La personificación comprendió su reacción y tomó un libro del estante, sopesándolo.

—En realidad, no generamos de una tacada volúmenes tan grandes. Eso sería malgastar recursos. Generamos cadenas de símbolos mucho más cortas, longitudes óptimas, y luego las pasamos por analizadores en busca de conexiones gramaticales empleando reglas simples. Lo que nos ayuda a montar y construir textos más largos… y todas sus variantes. Sólo entonces los encuadernamos y los catalogamos. Los textos sugestivos, los textos con sentido extendido, tienen una forma de ser comprensible. Se les puede codificar y reducir sin pérdida. Los más aleatorios o sin sentido no se pueden reducir.

»Por tanto, desde mi perspectiva exterior, la Babel en el interior del guijarro manifiesta regiones de densidad.

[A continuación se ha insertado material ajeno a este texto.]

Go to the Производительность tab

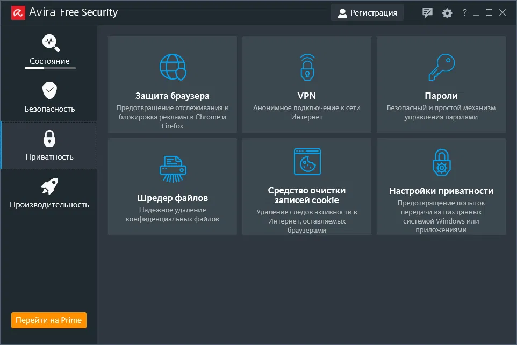[49, 193]
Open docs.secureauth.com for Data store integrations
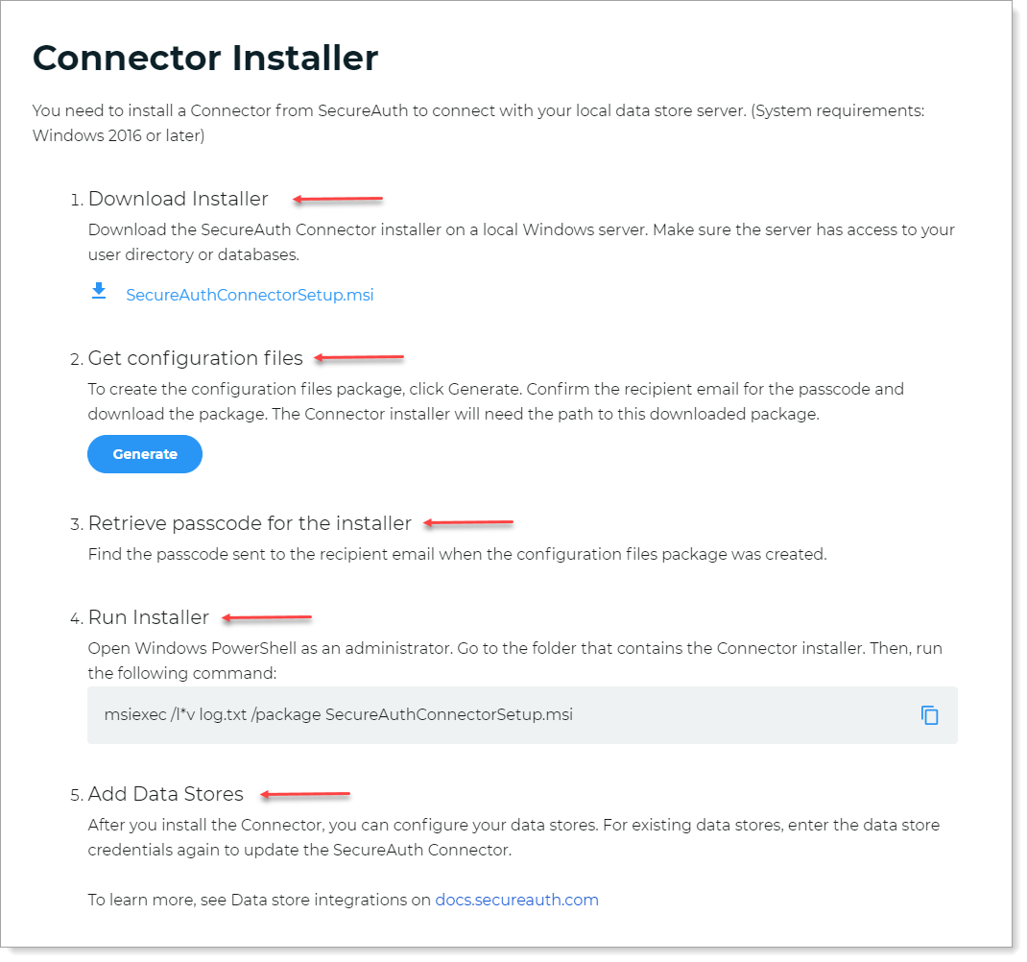This screenshot has height=962, width=1027. (x=516, y=900)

Y las buscamos, aunque encontrarlas no es más que el comienzo. Pi, por ejemplo, es totalmente aleatorio; yo mismo lo demostré hace muchas eras, y no se puede comprimir, sólo se le puede colapsar en forma de ecuación… y una ecuación es como una fábrica. Curiosamente, pi en la circunferencia del minicosmos es muy simple: sólo 2. ¿Sabes por qué?

Jebrassy parpadeó. Todavía no había estudiado esas cuestiones. La personificación siguió hablando sin pausa.

—Y por supuesto, hay una simetría… muchas formas de simetría. Por ejemplo, la mitad de la biblioteca refleja la otra mitad… los mismos textos, pero invertidos. Podemos eliminarlos. Hay muchísimas otras técnicas, algunas muy simples, otras extremadamente dificultosas, inventadas a lo largo de media eternidad, algunas mías, otras creadas por personas cuya identidad se olvidó hace mucho tiempo.

—Se han olvidado tantas cosas —dijo Jebrassy—. ¿Por qué? Si podéis construir Babeles, ¿no se pueden preservar las historias reales para que todos las encuentren?

A la personificación le agradó la pregunta.

—Quizás. Aunque no debemos minusvalorar esa tarea; saberlo todo, en todas partes, es imposiblemente difícil. Pero los Shen no revelaron sus técnicas hasta mucho después de que las ciudades de la Tierra encontrasen gravoso mantener sus registros. Bajo el Kalpa, las bibliotecas levantadas de la historia de la Tierra son los cimientos de los biones que quedan… recuerdos y registros aplastados y enterrados, no mejores que la capa de roca antigua. Trágicamente, la única forma de acceder a partes de ese pasado es observar cómo el Tifón las digiere, las despedaza y las lleva hacia nuestros momentos finales… guiadas por las asociaciones de entrelazamiento entre vosotros y vuestros visitantes. Nuestros soñadores.

—Qué triste —dijo Jebrassy—. Pero eso significa que el Tifón tiene un propósito.

—Veo que sería un buscador excelente —dijo la personificación—. Pero no serías feliz. La verdad, yo ya no soy feliz aquí. Falta algo.

—¿Vida?

—Sorpresa. Imprevisibilidad. El territorio. Todo está dispuesto en esos estantes, aguardando a ser descubierto… pero está fijo. Cuando se plante la simiente y esos textos se conviertan en parte del nuevo cosmos, todo cambiará. La tontería será tan valiosa como las narrativas. Porque un multiverso se construye a sí mismo sobre todo a partir de tonterías ilegibles, y nadie puede estar nunca totalmente seguro de qué texto es verdaderamente inútil.